This process ecologists (and gardeners) call thinning. If the gardener does not pinch off the smaller plants early, they will die out eventually, but only after a long and grueling battle with its siblings, sapping the energy of the survivors, reducing its eventual output. This is competition, a familiar word from sports and family life, but much closer in meaning ecologically to the way we use it to talk about economics. Remember Adam Smith and his “invisible hand?”
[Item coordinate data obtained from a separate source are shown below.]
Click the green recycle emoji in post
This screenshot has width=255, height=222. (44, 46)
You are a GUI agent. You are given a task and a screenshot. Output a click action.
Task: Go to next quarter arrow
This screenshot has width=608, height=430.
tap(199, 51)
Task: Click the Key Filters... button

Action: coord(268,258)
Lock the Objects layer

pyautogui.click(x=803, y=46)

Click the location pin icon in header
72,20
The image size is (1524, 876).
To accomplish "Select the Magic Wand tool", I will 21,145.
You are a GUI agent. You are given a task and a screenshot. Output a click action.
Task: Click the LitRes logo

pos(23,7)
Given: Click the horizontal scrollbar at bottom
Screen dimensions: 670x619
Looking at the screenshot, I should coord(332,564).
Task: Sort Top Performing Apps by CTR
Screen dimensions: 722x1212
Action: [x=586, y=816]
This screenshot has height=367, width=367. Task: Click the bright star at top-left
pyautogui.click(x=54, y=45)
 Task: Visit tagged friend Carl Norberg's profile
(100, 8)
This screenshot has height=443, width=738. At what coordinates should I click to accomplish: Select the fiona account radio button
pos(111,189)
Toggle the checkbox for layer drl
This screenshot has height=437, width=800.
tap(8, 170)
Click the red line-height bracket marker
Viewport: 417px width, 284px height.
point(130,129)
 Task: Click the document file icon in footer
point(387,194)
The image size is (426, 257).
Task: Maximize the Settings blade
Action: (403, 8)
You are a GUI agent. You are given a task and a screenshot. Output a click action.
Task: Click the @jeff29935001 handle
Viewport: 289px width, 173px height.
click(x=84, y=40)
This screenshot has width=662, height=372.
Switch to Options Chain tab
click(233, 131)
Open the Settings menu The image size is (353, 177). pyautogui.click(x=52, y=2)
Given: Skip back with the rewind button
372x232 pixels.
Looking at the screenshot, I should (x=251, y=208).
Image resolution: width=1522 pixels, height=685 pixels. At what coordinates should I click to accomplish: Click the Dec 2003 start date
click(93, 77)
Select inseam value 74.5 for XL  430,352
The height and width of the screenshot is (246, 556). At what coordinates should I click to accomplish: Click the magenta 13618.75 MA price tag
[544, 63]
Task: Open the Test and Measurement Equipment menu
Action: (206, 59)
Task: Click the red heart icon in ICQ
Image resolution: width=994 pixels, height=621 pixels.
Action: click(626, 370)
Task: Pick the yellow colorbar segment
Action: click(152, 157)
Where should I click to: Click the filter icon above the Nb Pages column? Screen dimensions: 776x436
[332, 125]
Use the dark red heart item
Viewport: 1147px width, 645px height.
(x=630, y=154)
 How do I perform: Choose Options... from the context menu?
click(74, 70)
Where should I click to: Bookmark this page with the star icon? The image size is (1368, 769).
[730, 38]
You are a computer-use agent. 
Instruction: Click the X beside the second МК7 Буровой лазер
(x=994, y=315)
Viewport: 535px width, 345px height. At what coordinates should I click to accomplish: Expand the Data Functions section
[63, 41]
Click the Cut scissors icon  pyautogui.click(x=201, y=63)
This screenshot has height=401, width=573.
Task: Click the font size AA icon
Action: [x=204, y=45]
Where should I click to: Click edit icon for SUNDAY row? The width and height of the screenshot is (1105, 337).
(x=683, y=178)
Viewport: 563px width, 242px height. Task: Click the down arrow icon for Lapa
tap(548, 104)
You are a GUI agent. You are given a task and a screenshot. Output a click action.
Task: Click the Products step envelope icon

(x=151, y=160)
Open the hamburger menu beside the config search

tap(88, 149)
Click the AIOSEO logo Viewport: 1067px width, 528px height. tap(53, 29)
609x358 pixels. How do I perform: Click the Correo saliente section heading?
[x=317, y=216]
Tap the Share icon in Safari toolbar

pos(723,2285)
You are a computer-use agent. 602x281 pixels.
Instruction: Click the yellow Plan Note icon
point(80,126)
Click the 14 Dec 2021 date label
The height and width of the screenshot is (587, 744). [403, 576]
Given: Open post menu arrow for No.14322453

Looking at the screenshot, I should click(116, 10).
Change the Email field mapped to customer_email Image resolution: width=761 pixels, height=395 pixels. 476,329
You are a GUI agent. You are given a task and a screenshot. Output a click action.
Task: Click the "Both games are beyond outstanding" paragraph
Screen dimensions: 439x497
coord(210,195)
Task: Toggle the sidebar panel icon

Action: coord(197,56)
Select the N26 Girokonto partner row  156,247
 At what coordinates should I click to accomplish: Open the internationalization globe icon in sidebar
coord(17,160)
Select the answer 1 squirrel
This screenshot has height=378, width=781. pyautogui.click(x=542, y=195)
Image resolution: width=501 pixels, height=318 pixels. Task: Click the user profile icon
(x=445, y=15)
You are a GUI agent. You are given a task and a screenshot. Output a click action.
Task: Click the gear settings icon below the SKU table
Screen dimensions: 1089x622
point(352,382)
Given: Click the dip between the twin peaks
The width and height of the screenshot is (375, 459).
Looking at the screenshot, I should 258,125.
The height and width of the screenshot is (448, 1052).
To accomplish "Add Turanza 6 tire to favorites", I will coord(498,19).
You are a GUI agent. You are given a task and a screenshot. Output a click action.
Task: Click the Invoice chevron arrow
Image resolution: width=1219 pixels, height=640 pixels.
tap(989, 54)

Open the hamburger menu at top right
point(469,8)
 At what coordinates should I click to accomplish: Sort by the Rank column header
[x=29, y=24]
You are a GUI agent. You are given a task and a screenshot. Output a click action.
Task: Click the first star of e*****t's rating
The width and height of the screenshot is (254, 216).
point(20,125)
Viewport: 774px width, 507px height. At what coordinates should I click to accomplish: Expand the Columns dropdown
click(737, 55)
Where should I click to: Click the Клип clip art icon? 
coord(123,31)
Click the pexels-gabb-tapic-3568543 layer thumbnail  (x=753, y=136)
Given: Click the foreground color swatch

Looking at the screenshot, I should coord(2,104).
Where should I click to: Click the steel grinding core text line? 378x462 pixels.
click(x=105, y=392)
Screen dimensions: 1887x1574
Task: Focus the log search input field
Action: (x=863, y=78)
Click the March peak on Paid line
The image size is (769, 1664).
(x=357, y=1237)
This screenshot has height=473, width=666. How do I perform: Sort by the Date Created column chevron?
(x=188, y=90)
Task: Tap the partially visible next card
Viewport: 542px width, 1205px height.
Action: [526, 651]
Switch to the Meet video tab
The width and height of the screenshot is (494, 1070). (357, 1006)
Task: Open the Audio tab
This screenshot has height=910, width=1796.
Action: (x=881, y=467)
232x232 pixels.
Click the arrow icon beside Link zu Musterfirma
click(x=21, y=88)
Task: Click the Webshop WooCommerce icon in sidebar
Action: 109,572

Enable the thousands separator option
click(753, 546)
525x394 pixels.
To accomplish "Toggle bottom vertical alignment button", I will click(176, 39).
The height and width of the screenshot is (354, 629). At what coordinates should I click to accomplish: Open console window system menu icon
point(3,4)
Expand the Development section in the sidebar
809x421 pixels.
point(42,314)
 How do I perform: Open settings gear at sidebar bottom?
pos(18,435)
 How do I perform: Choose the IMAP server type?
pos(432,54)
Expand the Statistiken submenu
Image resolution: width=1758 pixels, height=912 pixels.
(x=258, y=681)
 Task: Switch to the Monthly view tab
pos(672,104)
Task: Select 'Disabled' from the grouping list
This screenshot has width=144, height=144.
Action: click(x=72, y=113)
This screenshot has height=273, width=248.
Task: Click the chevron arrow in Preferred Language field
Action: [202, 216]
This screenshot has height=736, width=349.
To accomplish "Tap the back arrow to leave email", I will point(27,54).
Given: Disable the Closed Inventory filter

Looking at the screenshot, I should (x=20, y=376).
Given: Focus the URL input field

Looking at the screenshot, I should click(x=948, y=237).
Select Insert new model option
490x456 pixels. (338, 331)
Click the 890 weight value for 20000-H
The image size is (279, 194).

Just as a University neighborhood (or gloomy sky like Seattle’s) may provide fertile grounds for coffee shops, yet a plethora of espresso joints ensures stiff competition and low profits, so do plants that find the choicest habitat have to battle contenders for space, for water, for light, for nitrogen, for pollinators, and the list goes on and on. (Check out Emma’s March 1 photo of a field of daffodils in Washington for an image of competition!) Environment and competition are obviously related and can determine local coexistence (and larger regional biodiversity). But how? Should a “good” environment be more diverse or less diverse than “poor” habitat?
In introductory biology classes, we received this answer a maddening amount of the time: it depends. But that just leads to more questions, the most obvious being: it depends on what?!
That’s where biology starts to get fun, but you’ll have to excuse me for a bit. The monsoon has started here in Tucson (raining in small patches, providing more spatial variation!), and I have a garden to go imagine. Stay tuned.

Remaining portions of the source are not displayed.